• Task requirements: Each record is to be printed again precisely as it reads.

[Saved data entries]
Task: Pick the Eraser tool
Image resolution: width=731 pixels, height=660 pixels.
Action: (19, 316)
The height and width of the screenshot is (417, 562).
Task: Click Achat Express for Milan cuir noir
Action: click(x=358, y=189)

• Task response:
Task: Pick the Eraser tool
Image resolution: width=731 pixels, height=660 pixels.
Action: (19, 316)
The height and width of the screenshot is (417, 562).
Task: Click Achat Express for Milan cuir noir
Action: click(x=358, y=189)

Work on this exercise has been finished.